TASK REQUIREMENTS: Return, word for word, the lines running from the line containing "Given: Enable 项目复选框 (item checkboxes)" through the last line below. Leave the pictures out of your answer.

Entries for locating words and elements

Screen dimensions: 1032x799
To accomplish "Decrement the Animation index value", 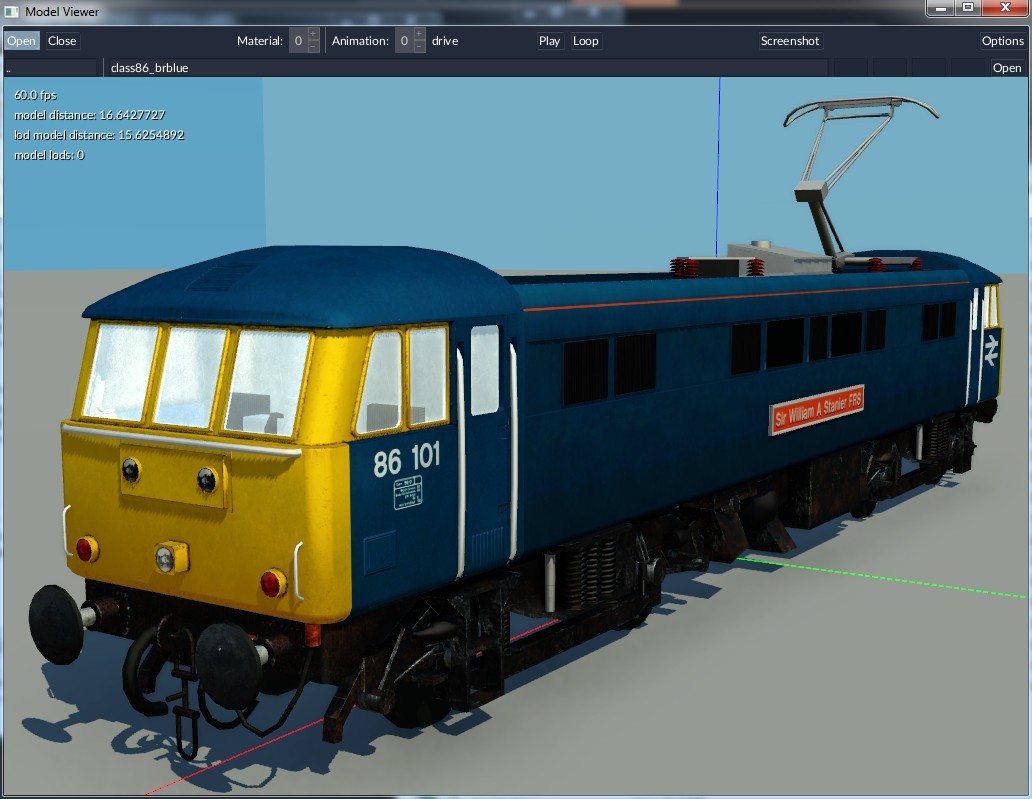I will point(418,46).
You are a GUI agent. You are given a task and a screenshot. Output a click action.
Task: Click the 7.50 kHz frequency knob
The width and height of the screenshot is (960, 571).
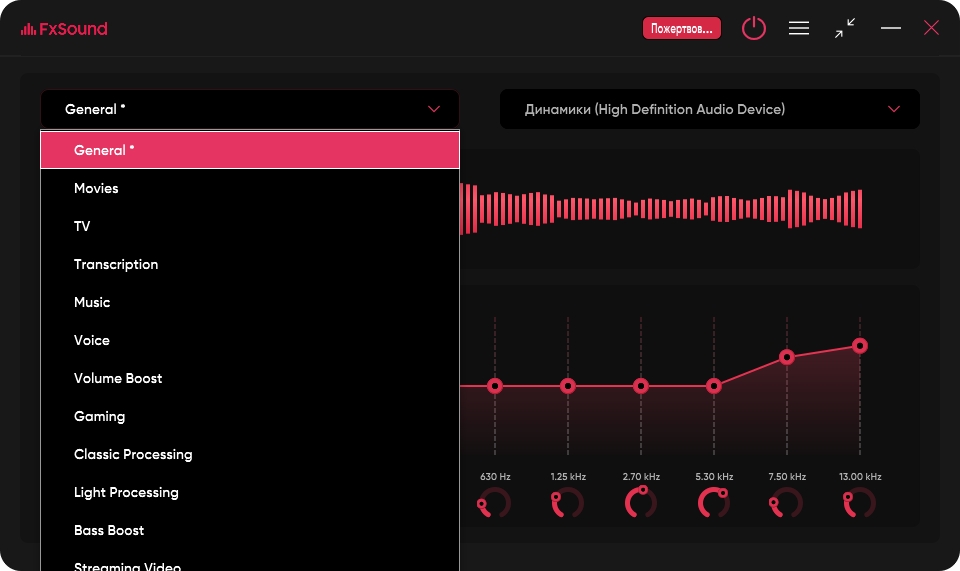click(786, 503)
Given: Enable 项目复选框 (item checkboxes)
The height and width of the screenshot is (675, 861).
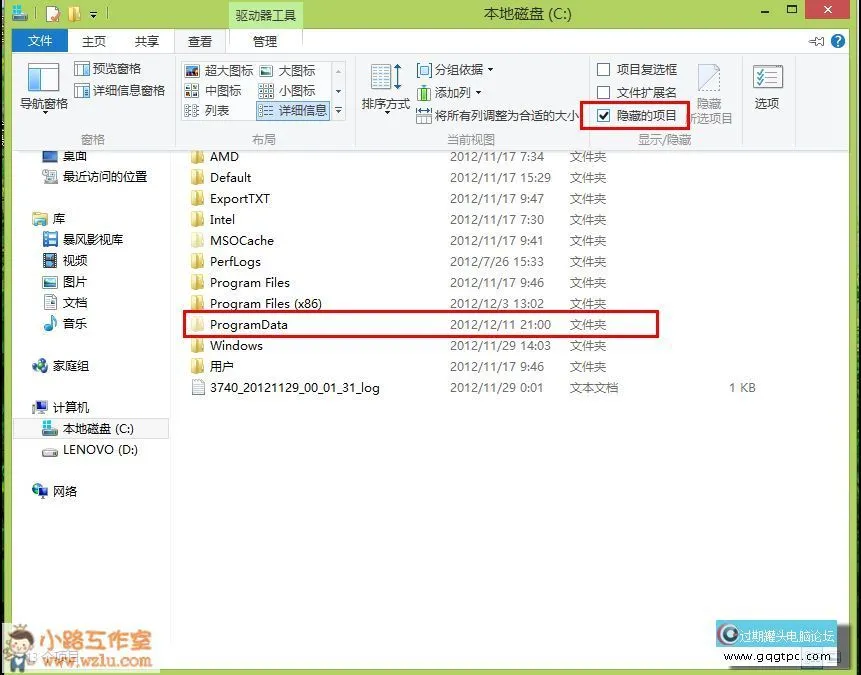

THE OUTPUT:
Given: Enable 项目复选框 (item checkboxes)
The height and width of the screenshot is (675, 861).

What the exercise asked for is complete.